[Collected data entries]
═══
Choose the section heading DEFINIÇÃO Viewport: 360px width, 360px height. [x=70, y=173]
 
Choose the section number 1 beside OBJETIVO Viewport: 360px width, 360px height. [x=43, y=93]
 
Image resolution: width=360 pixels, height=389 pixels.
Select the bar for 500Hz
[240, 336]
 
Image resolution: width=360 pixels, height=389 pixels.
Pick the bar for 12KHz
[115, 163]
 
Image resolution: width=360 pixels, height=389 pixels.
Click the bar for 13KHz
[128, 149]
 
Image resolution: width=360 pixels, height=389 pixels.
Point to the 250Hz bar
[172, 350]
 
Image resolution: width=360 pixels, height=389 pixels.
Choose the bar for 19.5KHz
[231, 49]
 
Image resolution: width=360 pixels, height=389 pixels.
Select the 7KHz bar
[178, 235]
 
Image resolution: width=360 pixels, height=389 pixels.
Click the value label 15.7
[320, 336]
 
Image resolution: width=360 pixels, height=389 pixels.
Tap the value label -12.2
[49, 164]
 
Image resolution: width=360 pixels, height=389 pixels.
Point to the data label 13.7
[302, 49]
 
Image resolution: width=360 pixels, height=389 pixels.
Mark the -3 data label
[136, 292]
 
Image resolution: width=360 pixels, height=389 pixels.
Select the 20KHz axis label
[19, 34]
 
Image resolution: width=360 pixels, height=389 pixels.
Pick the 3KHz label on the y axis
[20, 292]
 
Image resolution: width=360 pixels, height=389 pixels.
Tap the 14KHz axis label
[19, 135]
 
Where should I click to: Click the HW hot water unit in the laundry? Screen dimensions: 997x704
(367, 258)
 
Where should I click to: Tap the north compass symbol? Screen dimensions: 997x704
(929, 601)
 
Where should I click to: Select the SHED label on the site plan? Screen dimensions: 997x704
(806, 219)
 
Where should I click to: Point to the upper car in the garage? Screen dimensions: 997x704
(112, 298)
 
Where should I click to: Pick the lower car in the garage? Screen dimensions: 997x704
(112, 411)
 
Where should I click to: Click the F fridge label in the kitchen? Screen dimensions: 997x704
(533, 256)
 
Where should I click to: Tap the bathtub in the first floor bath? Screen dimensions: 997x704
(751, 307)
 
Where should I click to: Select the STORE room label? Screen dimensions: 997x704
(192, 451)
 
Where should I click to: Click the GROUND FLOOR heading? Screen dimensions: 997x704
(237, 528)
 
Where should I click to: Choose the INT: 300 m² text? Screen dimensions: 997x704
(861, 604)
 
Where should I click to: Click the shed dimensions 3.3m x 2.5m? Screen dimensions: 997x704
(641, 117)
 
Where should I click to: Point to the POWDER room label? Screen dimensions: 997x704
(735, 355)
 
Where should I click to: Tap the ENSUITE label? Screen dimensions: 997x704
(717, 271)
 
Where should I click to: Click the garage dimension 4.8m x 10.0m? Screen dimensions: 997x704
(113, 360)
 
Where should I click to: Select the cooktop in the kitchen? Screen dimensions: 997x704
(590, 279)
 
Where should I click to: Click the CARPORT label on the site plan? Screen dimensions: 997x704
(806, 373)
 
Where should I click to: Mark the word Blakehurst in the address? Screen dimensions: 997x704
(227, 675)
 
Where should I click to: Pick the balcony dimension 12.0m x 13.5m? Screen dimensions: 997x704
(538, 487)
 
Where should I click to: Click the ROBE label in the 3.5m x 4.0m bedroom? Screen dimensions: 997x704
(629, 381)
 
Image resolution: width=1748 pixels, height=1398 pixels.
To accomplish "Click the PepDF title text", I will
═══
#### [Task description]
Reproduce word for word everything in the listing from the line containing "Where should I click to: Mark" down to the end of the listing, including both of those end lines.

#### [Final result]
Where should I click to: Mark the word Blakehurst in the address? Screen dimensions: 997x704
(227, 675)
 
Where should I click to: Pick the balcony dimension 12.0m x 13.5m? Screen dimensions: 997x704
(538, 487)
 
Where should I click to: Click the ROBE label in the 3.5m x 4.0m bedroom? Screen dimensions: 997x704
(629, 381)
 
Image resolution: width=1748 pixels, height=1398 pixels.
To accomplish "Click the PepDF title text", I will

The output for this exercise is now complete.